Only these lines of the data below are wanted: the one with "is (427, 514).", the one with "Screen dimensions: 1200x436", and any lines between them, each repeated exactly.
----------
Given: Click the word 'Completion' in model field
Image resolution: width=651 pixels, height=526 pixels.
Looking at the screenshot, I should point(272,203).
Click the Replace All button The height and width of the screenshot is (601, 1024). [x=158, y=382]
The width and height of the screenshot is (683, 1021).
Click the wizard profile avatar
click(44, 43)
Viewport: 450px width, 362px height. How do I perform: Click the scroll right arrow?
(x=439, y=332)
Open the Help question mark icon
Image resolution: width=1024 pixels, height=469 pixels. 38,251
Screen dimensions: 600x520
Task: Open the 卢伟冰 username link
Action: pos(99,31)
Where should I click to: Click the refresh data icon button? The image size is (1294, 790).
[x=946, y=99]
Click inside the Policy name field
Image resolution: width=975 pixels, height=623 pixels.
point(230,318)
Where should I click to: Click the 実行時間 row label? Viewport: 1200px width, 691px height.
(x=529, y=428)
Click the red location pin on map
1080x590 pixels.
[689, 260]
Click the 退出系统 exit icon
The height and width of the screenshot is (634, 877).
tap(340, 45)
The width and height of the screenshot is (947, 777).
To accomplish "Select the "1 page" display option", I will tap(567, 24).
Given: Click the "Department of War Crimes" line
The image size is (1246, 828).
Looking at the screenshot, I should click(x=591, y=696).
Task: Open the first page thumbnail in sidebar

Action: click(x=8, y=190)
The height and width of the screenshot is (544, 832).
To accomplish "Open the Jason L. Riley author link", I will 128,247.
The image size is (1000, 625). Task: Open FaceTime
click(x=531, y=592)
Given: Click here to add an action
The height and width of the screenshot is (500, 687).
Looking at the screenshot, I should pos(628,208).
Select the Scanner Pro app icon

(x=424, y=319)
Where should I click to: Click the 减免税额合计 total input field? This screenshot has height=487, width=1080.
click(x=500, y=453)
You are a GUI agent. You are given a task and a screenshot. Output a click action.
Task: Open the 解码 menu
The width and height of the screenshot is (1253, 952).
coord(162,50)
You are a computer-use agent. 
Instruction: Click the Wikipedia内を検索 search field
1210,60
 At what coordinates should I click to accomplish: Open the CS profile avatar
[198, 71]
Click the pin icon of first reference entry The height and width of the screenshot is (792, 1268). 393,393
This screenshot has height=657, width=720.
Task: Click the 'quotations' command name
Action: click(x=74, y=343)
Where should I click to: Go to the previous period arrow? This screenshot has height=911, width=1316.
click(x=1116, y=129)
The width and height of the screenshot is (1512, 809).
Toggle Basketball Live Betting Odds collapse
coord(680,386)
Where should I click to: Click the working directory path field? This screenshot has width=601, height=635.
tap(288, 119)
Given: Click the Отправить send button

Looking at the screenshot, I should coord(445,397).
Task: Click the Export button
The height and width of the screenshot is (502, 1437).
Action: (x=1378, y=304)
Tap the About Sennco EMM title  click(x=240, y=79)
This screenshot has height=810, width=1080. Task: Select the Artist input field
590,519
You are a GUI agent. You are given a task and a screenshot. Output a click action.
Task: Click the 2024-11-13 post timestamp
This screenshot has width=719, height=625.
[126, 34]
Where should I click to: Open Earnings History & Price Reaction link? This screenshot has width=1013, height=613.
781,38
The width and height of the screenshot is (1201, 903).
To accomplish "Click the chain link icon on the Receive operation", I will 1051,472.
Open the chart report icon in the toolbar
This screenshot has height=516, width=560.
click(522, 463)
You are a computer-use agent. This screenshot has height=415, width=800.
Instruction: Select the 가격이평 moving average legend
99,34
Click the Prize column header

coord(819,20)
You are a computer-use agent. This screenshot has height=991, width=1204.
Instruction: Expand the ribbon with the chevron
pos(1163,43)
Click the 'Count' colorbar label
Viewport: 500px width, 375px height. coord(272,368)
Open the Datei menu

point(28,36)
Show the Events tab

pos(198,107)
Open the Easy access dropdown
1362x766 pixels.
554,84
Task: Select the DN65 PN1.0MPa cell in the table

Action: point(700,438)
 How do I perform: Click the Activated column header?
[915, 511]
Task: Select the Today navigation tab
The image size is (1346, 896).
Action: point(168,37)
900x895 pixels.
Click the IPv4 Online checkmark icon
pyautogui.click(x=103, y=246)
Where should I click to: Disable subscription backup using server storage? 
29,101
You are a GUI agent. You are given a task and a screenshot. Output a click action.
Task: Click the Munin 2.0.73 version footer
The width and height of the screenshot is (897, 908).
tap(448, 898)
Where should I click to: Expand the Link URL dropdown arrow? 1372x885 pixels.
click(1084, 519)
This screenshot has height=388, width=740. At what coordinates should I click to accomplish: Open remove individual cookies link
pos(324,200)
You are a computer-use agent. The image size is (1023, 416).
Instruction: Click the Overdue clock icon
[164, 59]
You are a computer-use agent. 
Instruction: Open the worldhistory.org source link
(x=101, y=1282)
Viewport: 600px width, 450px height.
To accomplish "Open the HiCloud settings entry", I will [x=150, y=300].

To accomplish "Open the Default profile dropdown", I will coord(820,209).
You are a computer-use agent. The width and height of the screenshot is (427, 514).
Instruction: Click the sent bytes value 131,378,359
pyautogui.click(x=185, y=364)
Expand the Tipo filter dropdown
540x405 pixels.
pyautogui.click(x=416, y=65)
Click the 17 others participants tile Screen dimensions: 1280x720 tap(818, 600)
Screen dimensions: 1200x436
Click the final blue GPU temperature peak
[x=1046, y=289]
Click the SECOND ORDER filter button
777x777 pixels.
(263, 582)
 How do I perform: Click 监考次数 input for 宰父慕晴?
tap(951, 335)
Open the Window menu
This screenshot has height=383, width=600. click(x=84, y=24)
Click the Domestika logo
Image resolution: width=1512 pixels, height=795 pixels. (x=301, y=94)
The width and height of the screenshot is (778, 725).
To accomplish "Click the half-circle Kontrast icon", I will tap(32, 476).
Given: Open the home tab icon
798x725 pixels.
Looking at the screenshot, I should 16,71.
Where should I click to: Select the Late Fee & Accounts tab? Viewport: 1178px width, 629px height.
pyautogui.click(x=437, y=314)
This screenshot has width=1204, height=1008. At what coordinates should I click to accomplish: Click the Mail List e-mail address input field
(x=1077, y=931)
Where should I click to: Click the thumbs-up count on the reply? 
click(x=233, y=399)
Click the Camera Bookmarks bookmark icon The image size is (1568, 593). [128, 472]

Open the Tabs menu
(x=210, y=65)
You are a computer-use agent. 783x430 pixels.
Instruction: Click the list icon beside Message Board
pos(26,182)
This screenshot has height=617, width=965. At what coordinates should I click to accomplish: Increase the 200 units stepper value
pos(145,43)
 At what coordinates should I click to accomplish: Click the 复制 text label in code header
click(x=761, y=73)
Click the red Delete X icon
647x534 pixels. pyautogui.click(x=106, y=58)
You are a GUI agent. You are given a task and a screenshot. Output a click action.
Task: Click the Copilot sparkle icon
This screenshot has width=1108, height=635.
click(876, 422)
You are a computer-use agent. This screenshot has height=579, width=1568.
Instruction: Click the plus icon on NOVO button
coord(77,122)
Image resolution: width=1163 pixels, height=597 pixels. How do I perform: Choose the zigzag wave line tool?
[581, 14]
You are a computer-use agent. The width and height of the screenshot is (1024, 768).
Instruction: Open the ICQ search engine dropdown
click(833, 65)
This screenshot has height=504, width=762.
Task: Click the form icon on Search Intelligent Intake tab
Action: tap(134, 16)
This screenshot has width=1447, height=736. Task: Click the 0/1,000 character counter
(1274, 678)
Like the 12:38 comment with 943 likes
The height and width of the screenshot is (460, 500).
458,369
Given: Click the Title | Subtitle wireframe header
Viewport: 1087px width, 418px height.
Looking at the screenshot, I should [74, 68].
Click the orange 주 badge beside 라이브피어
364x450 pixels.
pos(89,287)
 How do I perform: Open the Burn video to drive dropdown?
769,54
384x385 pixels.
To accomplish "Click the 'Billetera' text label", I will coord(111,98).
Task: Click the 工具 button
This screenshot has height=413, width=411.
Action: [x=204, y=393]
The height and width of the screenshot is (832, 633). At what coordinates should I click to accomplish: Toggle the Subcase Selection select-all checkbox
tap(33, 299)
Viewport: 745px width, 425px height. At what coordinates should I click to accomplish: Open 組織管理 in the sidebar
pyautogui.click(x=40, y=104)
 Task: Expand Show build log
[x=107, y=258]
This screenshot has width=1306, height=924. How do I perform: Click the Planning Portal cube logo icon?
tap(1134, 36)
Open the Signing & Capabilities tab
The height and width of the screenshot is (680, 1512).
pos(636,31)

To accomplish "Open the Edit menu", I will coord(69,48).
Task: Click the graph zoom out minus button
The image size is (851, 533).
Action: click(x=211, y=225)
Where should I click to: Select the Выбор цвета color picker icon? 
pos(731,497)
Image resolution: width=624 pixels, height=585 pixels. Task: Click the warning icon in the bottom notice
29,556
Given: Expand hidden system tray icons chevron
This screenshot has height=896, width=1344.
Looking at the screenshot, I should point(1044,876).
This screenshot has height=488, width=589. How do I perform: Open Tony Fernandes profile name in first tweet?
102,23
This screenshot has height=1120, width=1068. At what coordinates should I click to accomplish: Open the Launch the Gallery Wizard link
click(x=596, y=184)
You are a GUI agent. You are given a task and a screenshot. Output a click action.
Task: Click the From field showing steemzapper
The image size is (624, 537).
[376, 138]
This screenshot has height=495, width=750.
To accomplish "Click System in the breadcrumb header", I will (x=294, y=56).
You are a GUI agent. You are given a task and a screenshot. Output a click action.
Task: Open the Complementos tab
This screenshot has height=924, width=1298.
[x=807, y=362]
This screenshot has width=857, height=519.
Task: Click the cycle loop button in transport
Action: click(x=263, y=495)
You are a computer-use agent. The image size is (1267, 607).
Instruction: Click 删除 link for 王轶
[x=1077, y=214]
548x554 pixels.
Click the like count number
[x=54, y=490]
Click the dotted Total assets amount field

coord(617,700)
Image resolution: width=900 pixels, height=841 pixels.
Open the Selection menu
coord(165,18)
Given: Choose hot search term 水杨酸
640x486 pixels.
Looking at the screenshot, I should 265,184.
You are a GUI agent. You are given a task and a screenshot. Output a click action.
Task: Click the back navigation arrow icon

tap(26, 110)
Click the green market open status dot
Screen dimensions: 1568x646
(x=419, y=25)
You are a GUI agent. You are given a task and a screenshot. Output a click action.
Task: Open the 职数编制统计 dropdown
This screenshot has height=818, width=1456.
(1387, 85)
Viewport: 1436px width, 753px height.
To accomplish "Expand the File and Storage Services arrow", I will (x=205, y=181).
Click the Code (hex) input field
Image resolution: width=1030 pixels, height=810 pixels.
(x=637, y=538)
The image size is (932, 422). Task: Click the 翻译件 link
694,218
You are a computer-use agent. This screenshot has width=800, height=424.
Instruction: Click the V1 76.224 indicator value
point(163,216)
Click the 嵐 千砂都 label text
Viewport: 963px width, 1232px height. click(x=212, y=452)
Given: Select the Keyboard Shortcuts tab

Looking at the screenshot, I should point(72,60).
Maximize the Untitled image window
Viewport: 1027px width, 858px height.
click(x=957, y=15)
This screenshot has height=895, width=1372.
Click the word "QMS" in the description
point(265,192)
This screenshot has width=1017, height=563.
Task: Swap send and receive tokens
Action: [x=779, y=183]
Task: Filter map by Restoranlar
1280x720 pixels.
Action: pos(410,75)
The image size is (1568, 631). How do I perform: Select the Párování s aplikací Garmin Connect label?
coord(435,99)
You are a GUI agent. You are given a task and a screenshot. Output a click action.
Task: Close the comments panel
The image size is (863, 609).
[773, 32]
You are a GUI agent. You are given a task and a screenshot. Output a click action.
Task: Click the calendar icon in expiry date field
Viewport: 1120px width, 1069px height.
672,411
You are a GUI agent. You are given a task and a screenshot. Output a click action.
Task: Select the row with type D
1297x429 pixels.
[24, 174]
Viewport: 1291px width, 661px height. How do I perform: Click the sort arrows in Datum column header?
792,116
----------
*ANSWER BELOW*.
You are a computer-use agent. The width and height of the screenshot is (427, 514).
Instruction: Click the sent bytes value 131,378,359
pyautogui.click(x=185, y=364)
Expand the Tipo filter dropdown
540x405 pixels.
pyautogui.click(x=416, y=65)
Click the 17 others participants tile Screen dimensions: 1280x720 tap(818, 600)
Screen dimensions: 1200x436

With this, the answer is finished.